Para desenvolver e realmente compreender o assunto, devemos, primeiramente, entender o que é o humor e o que é o discurso de ódio, e como saber diferenciá-los.
Em primeira análise, o discurso de ódio acontece quando, em uma alegação, há uma estigmatização, segregação e alteração do real estado de coisas, podendo estar relacionada ou não com minorias e outros grupos sociais. Além disso, ele pode ser muitas vezes sedutor e sorrateiro, escondendo-se em falas comuns de nosso dia a dia e que muitas vezes não vemos problemas em dizê-las ou ouvi-las. Esse tipo de atitude acaba por possibilitar uma disseminação cada vez maior do discurso de ódio e uma camuflagem gradativamente mais forte na sociedade contemporânea. Nesse caso, a incitação ao ódio se disfarça de humor e tenta se justificar com base de que “como é uma piada” as pessoas não devem levar a sério. Na maioria dos casos, tais “piadas” utilizam-se de temas como preconceitos e estereótipos sociais e, ao tentar ironizá-los, acabam espalhando-os ainda mais e perpetuando-os em nossa sociedade, o que poderá e irá prejudicar a vida de muitas pessoas que pertencem aos grupos alvos desses rótulos sociais. Isso não só contribui para uma maior propagação do discurso de ódio, como também auxilia para a sua perpetuidade na sociedade.
Agora, em segunda análise, devemos entender sobre o humor, o qual nada mais é do que uma forma de construir uma crítica e/ou fazer uma leitura da situação da sociedade e, ao ironizar e zombar do assunto, trazer uma reflexão a partir disso. O mais importante e essencial para entender o humor é ter capacidade de interpretar o que foi dito nesse gênero e ser capaz de conectar o que foi falado com algo além e que especifique a crítica feita. Como exemplo disso, podemos usar a série de tv americana “The Office”, na qual, em um episódio, um dos personagens interpreta, em uma reunião de trabalhadores da empresa, um discurso de Benito Mussolini – ditador fascista italiano durante a Segunda Guerra Mundial.

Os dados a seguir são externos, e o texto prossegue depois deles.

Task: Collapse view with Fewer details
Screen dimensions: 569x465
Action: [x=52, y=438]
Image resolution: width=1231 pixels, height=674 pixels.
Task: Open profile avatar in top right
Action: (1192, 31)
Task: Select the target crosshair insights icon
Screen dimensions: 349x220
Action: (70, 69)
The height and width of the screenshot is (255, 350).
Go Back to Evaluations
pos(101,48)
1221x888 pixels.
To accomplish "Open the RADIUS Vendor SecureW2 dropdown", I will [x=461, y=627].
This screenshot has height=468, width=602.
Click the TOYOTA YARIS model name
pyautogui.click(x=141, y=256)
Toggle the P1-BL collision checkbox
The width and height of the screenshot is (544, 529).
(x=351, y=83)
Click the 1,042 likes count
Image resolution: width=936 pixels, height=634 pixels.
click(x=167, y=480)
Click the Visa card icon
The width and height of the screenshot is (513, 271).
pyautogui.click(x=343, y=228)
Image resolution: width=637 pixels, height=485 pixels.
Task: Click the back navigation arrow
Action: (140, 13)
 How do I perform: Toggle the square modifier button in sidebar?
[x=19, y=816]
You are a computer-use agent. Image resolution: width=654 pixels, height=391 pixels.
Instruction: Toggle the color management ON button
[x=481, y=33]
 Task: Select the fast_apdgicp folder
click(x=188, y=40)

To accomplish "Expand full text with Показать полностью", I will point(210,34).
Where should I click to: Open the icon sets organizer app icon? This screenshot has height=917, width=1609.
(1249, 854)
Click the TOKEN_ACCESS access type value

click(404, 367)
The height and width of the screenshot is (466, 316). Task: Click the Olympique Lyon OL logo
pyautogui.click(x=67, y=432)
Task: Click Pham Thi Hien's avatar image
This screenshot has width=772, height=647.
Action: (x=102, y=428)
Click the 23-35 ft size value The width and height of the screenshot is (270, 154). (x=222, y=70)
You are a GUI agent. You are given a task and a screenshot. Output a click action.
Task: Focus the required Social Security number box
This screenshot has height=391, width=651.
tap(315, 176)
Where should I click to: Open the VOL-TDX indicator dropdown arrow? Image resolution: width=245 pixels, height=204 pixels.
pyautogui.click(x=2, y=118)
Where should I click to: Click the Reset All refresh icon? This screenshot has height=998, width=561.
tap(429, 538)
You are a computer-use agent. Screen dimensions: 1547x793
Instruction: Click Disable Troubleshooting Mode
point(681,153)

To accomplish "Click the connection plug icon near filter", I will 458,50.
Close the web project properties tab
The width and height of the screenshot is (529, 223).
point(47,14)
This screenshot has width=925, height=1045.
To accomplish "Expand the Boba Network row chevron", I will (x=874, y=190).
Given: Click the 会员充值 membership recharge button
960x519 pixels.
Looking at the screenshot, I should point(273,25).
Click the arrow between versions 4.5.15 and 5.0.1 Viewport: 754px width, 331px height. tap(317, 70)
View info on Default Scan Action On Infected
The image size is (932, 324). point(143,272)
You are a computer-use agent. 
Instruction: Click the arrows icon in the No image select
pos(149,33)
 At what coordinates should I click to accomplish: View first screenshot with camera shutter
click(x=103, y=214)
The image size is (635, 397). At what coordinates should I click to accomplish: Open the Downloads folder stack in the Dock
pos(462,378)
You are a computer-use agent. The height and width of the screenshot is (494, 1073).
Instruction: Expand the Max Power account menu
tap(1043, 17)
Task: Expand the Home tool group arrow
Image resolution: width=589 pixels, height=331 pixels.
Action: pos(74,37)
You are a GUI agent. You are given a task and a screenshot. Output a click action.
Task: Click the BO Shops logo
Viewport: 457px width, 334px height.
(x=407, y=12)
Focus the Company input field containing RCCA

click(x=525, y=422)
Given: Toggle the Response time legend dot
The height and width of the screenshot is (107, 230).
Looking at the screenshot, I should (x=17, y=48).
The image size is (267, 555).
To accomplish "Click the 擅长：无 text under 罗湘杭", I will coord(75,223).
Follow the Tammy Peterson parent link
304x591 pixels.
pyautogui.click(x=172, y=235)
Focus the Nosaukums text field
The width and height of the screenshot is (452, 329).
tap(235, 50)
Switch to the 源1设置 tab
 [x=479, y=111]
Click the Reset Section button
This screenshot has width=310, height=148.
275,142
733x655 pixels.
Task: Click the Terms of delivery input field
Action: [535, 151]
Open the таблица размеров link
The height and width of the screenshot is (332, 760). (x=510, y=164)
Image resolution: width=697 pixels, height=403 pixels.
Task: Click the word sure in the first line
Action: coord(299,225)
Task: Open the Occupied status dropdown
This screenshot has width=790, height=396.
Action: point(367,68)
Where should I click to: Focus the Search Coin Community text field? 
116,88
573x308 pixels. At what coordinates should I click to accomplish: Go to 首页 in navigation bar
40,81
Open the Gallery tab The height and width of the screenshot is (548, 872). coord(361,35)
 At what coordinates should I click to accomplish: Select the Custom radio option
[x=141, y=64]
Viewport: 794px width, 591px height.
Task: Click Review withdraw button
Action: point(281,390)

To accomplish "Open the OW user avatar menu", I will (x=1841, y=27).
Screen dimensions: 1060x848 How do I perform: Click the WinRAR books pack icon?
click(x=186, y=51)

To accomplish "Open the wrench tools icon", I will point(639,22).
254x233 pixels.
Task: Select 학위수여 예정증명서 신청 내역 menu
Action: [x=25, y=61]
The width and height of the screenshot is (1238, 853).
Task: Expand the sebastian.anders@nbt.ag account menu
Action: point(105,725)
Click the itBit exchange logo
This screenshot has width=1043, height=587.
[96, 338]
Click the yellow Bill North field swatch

A cena em questão também mostra como o discurso deixou os outros trabalhadores animados e como a própria personagem, sem saber da real origem dessa narrativa, tornou-se mais confiante ao lê-la. Contudo, a comicidade da cena vem justamente do fato de que a personagem faz o discurso sem saber de nada e de como ele próprio, tendo tais origens ainda, traz tanta animação e entusiasmo. O humor, nesse casso, traz a reflexão de como o fascismo italiano e alemão do século passado possuíam força e de como pessoas desinformadas e desavisadas sobre o assunto podem, ainda nos dia de hoje, seguir tais ideologias sem nem mesmo conhecerem a verdade de seu passado.
Portanto, é plausível dizer que o humor é uma crítica bem pensada e que visa trazer uma reflexão para o contexto atual da sociedade, enquanto o discurso de ódio tenta se disfarçar de humor, de forma sorrateira e discreta, para ter mais liberdade e espaço na sociedade. De tal forma, vemos que a melhor forma de identificar e diferenciar esses dois tópicos é interpretar o que foi dito e buscar um sentido que ultrapasse a própria intencionalidade. A incitação ao ódio não utiliza de tal interpretação e foca somente na depreciação de um grupo social a partir de preconceitos. Por fim, conclui-se que não há limites para o humor, mas deve haver sim uma nova forma de identificar e punir discursos de ódio que se fantasiam de humor.